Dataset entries
************

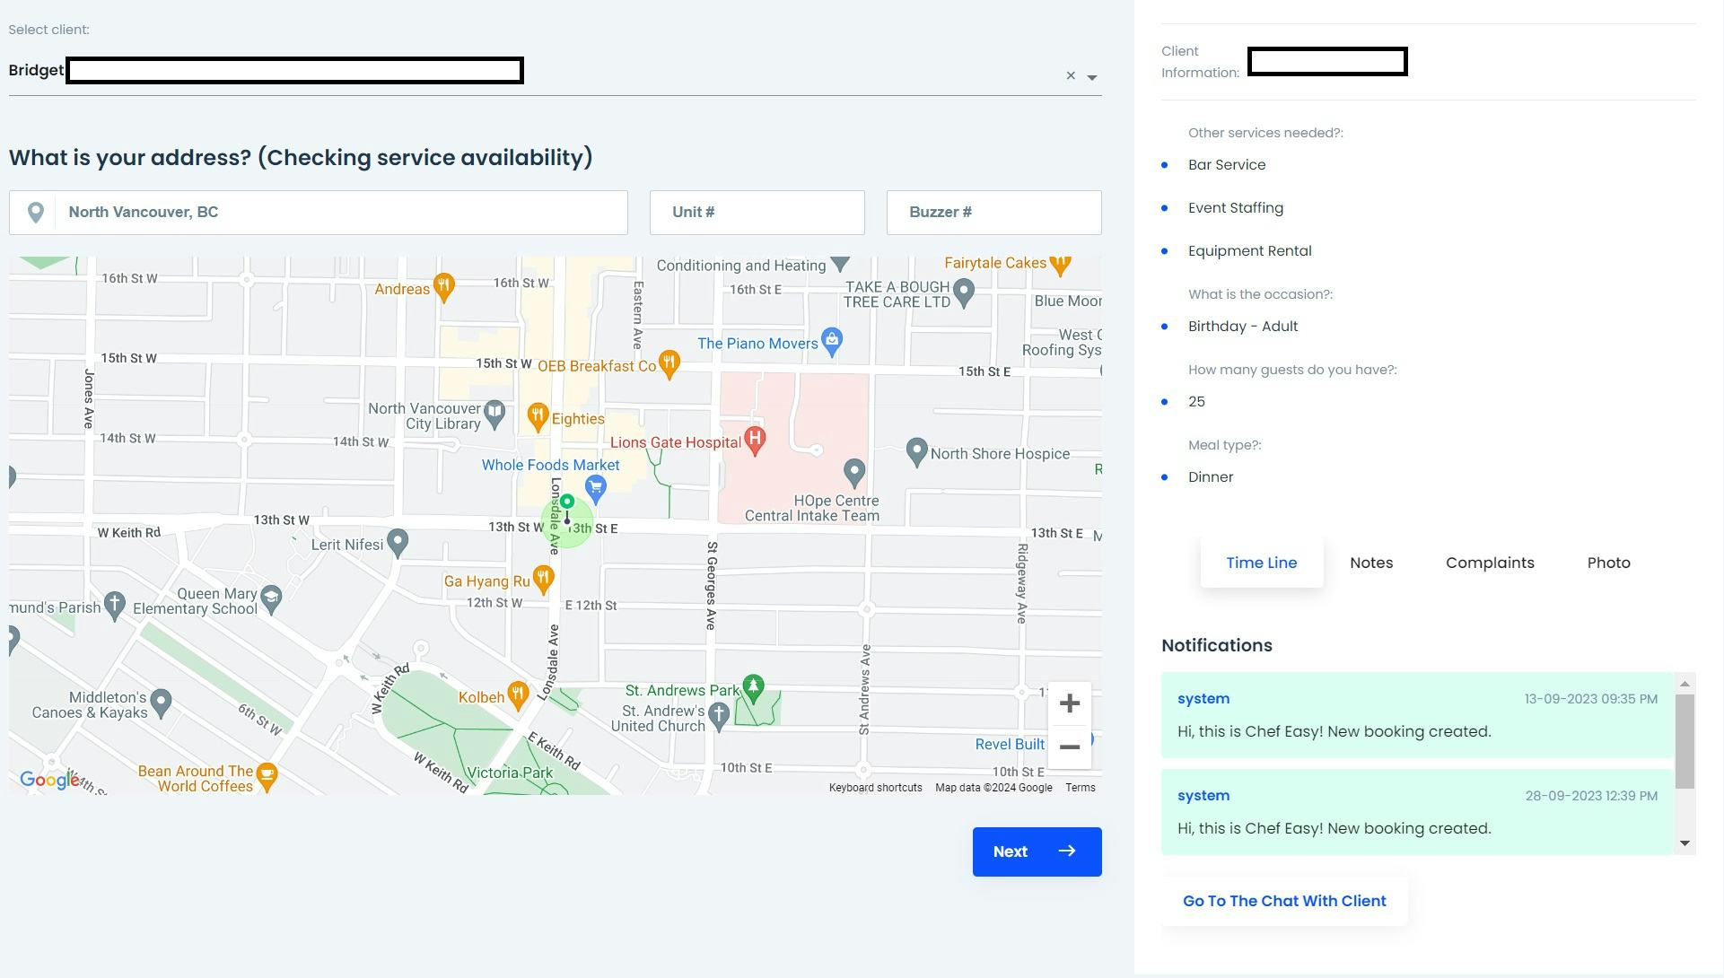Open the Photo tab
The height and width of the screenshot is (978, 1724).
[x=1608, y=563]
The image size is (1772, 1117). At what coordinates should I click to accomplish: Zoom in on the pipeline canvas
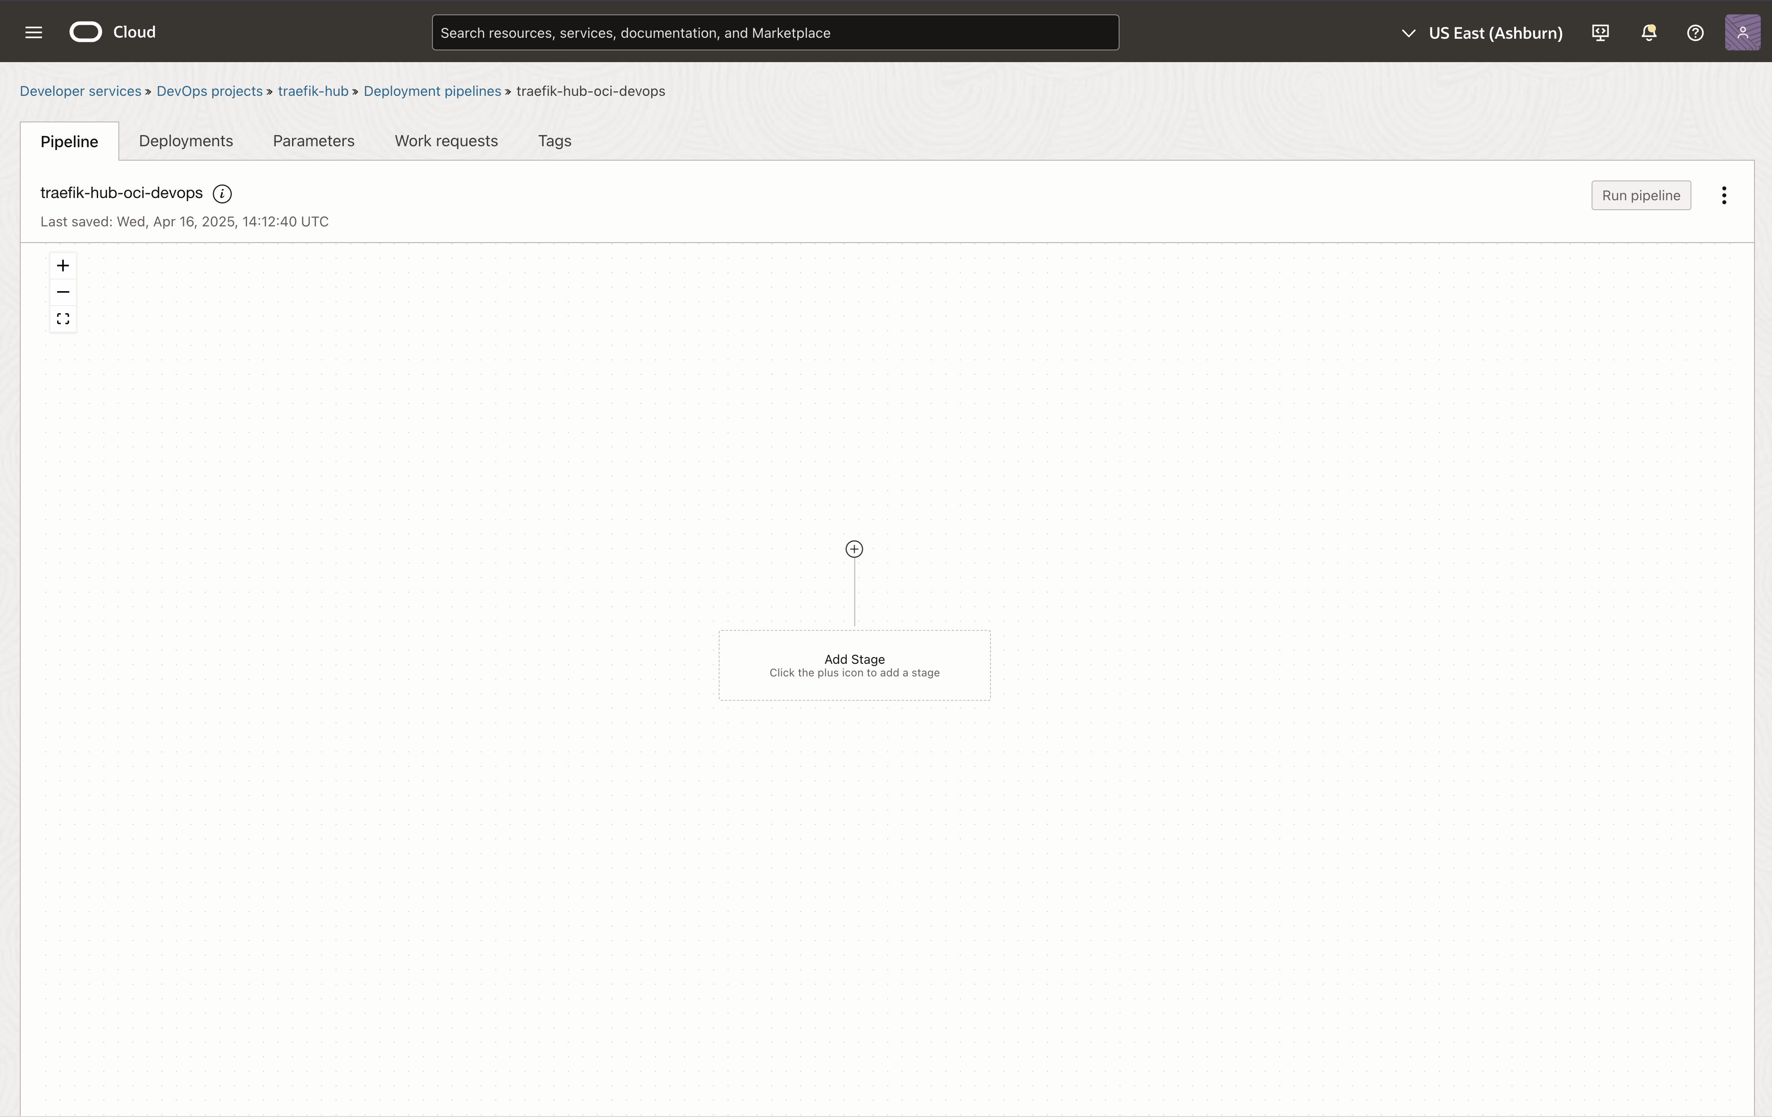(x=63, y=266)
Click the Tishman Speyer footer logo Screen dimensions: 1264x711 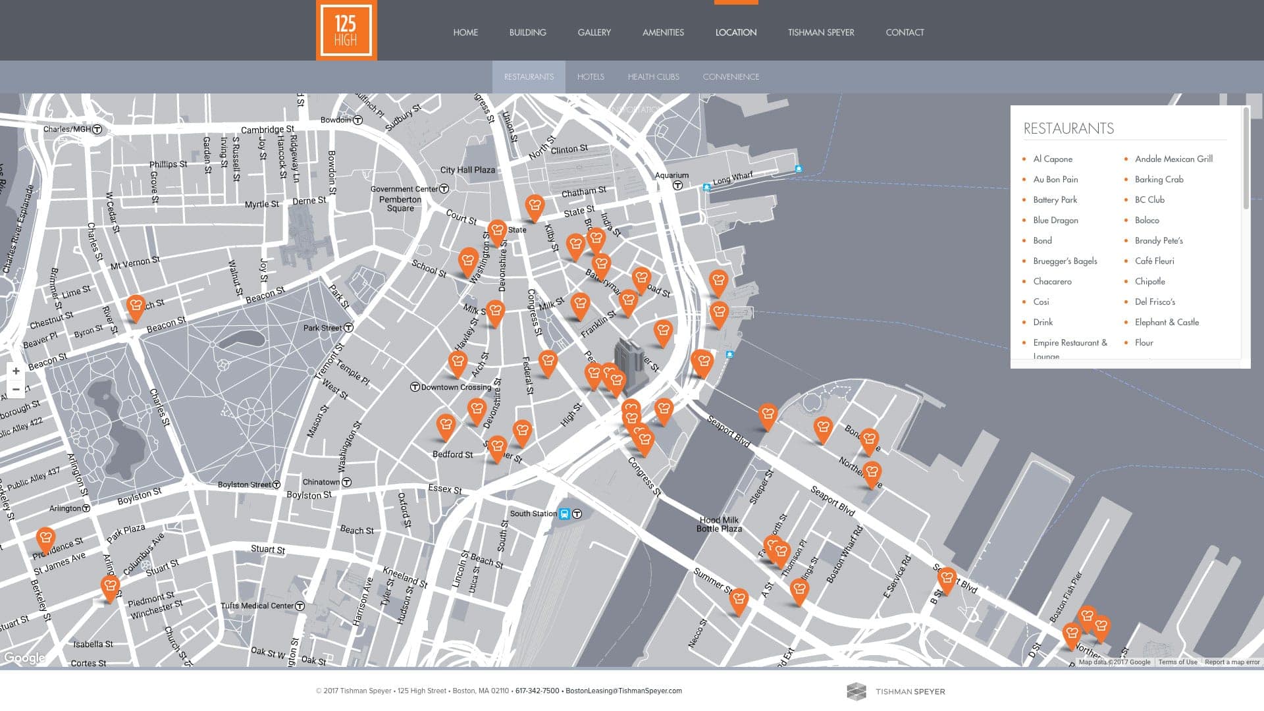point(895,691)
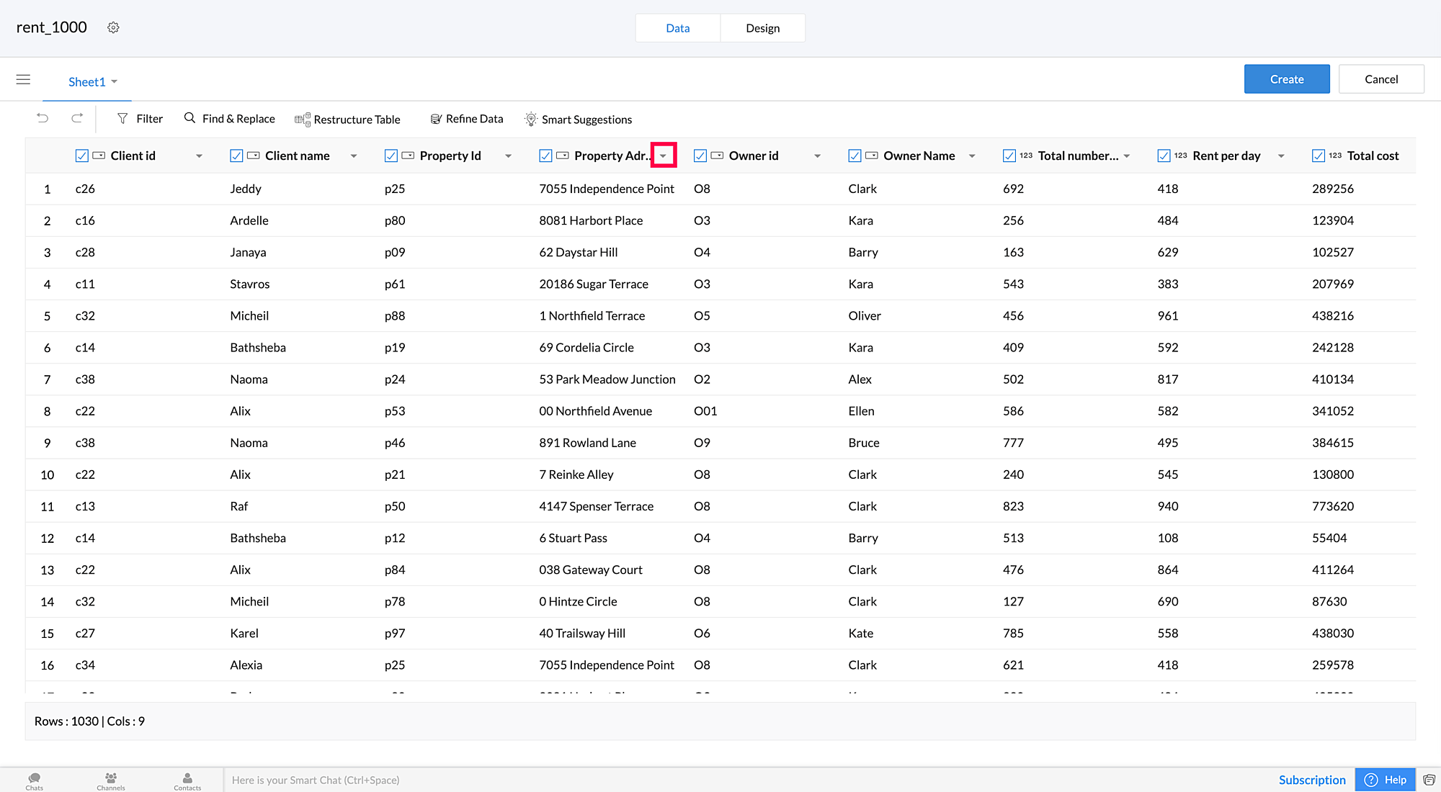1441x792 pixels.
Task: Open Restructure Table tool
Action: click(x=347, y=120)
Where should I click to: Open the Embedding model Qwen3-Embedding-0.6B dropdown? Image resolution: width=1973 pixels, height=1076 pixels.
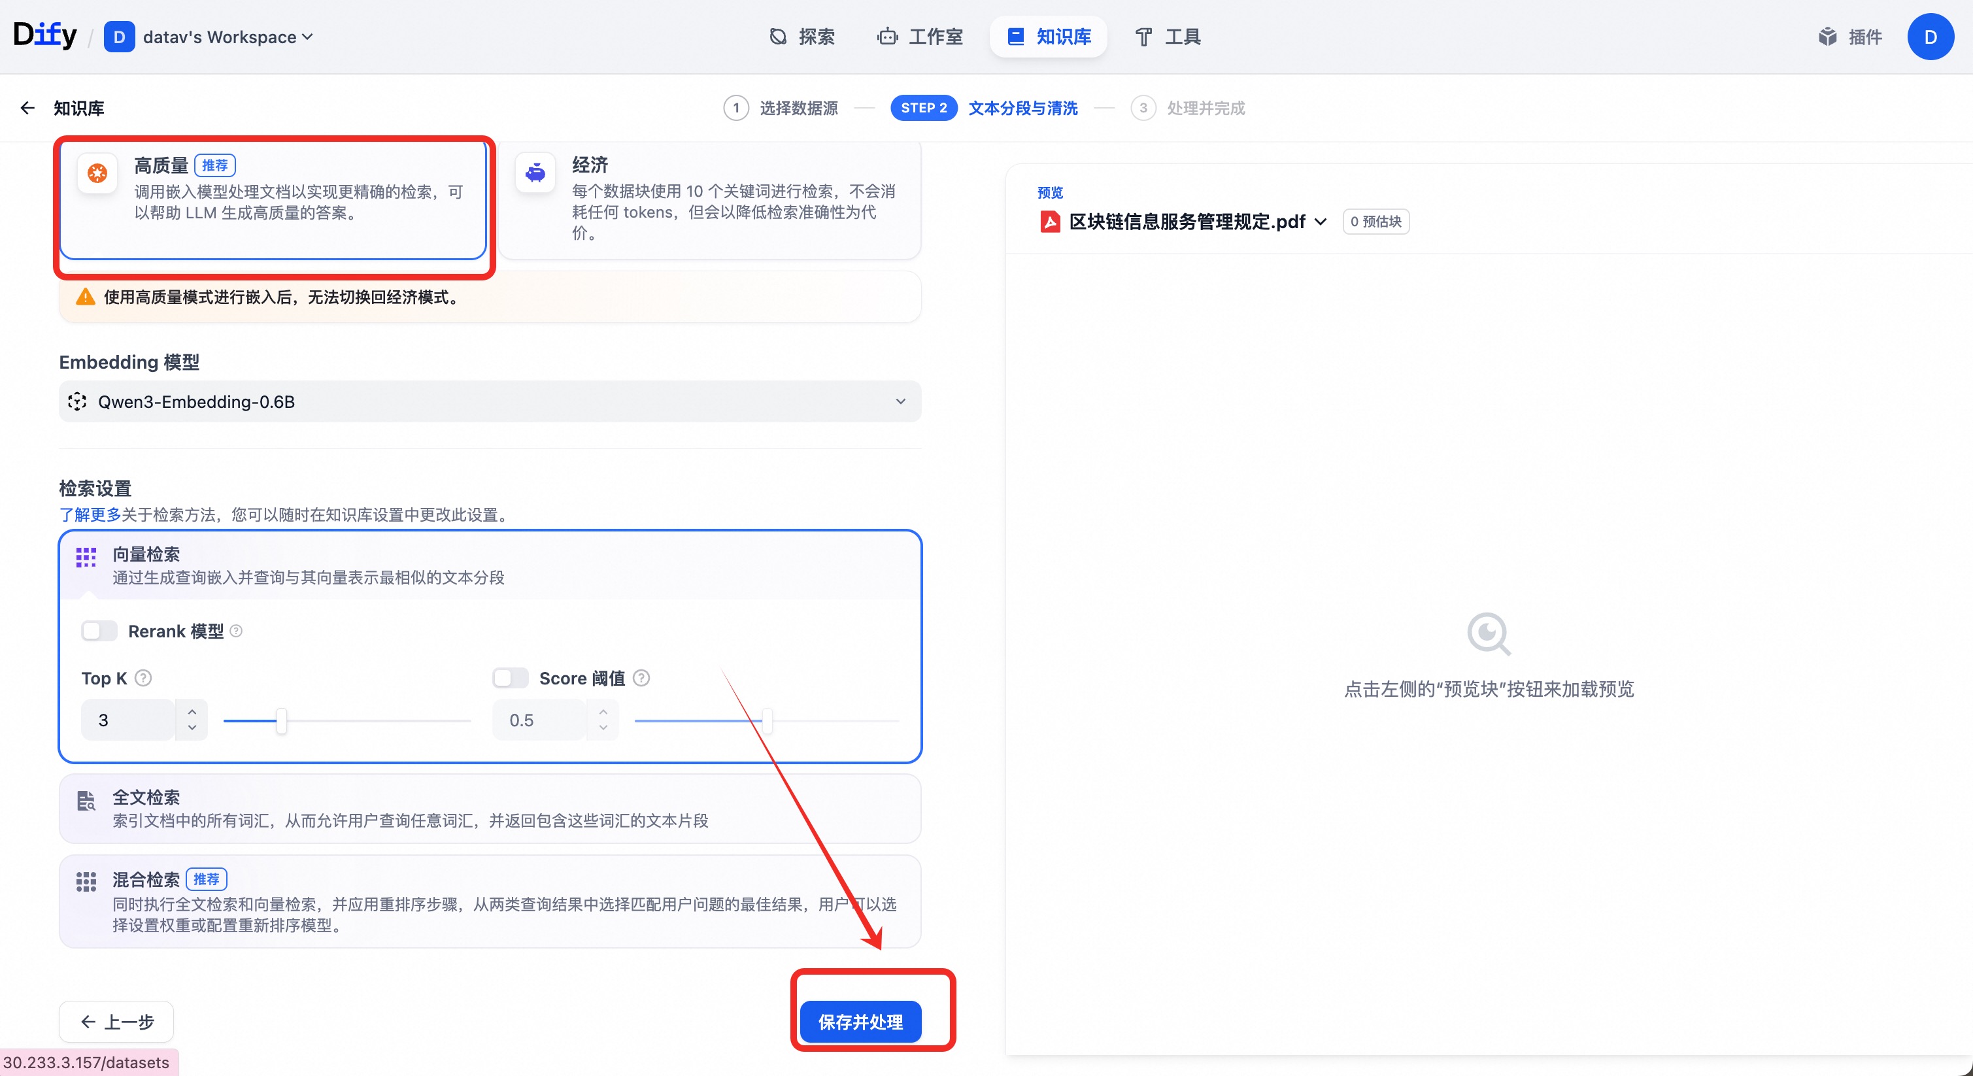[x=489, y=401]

************

EXERCISE INSTRUCTIONS> The answer must be an exact copy of the lines from the one containing "Where should I" through the last line of the records, with no pictures included.

TASK RESPONSE>
Where should I click to: Open the Embedding model Qwen3-Embedding-0.6B dropdown? Image resolution: width=1973 pixels, height=1076 pixels.
[x=489, y=401]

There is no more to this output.